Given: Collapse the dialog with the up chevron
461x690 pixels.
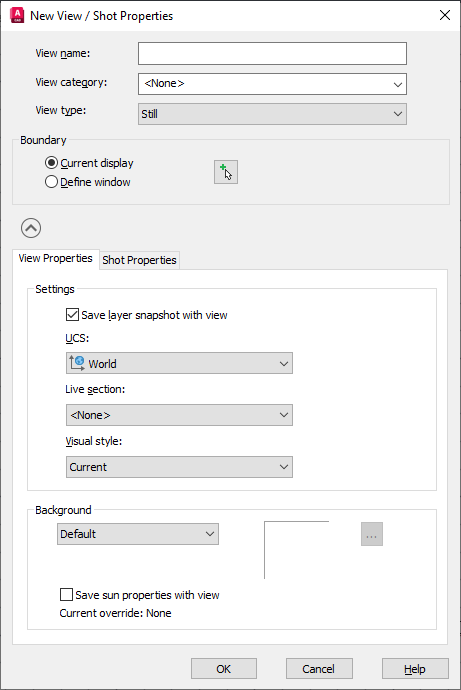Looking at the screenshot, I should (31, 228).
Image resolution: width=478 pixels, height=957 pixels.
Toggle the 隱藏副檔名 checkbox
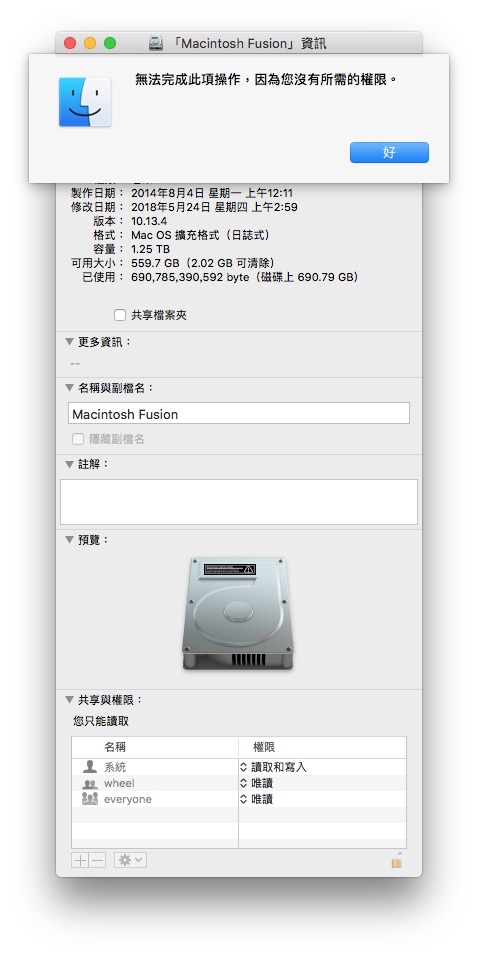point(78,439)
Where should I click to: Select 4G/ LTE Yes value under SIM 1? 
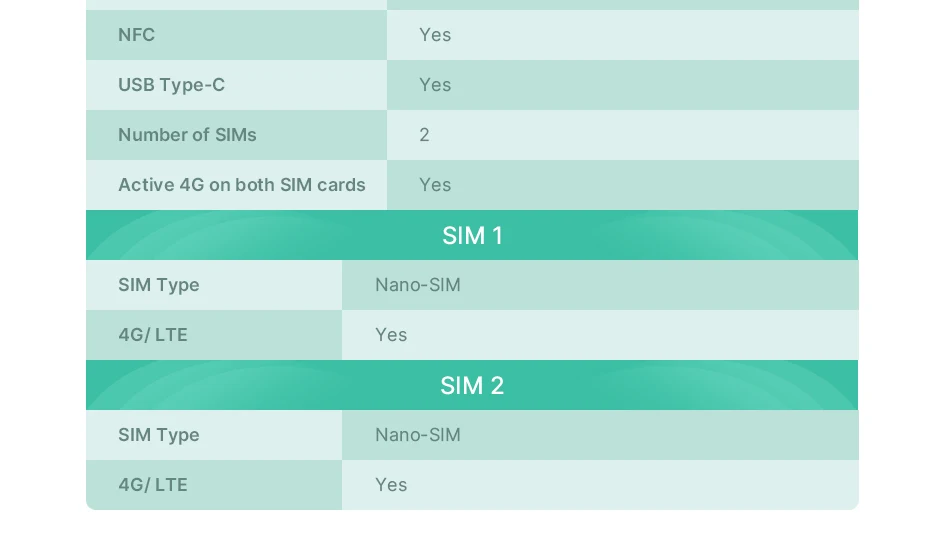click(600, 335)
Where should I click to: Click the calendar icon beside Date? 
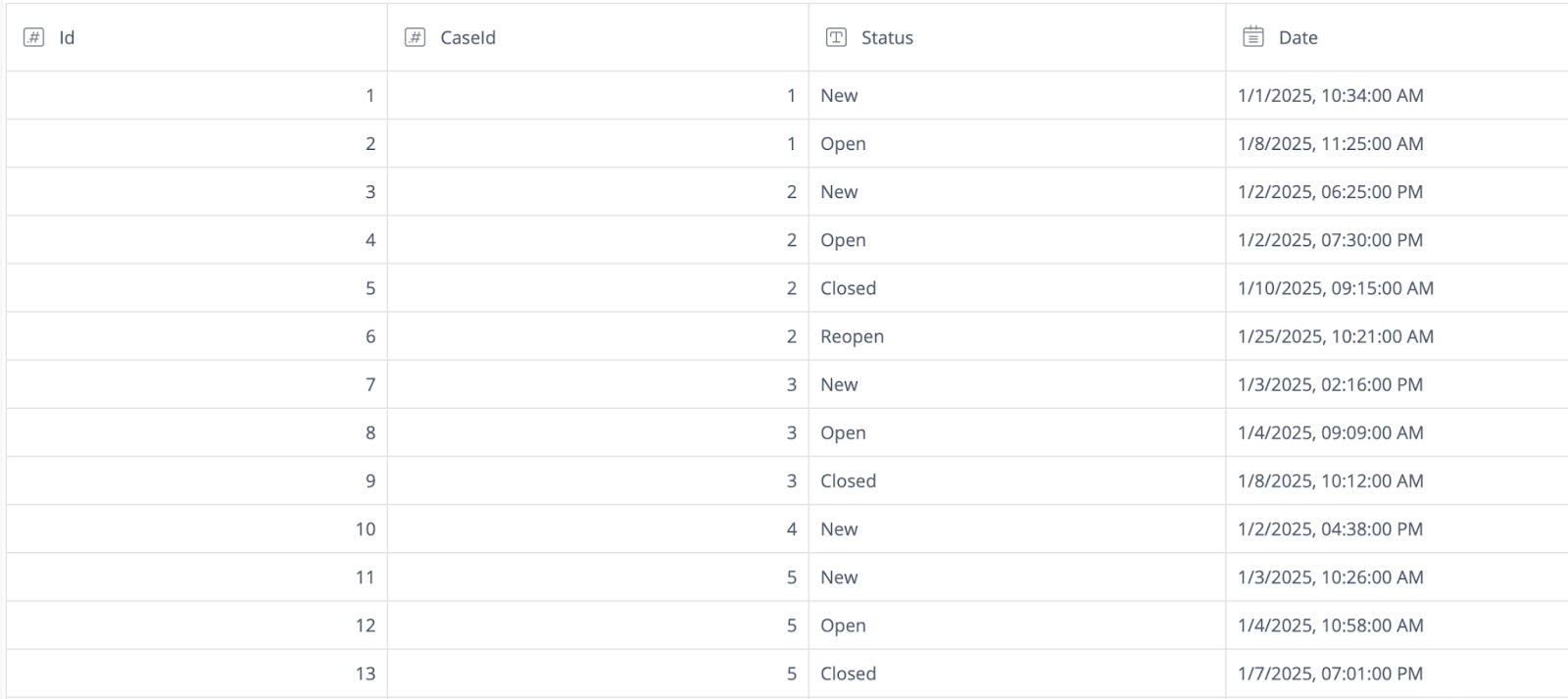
********
:: Your objective ::
Leave out the pictures and reproduce the rest of the listing exactly.

:: Expected answer ::
Given: Collapse the dialog with the up chevron
461x690 pixels.
Looking at the screenshot, I should (31, 228).
Image resolution: width=478 pixels, height=957 pixels.
Toggle the 隱藏副檔名 checkbox
point(78,439)
Where should I click to: Select 4G/ LTE Yes value under SIM 1? 
click(600, 335)
Where should I click to: Click the calendar icon beside Date? 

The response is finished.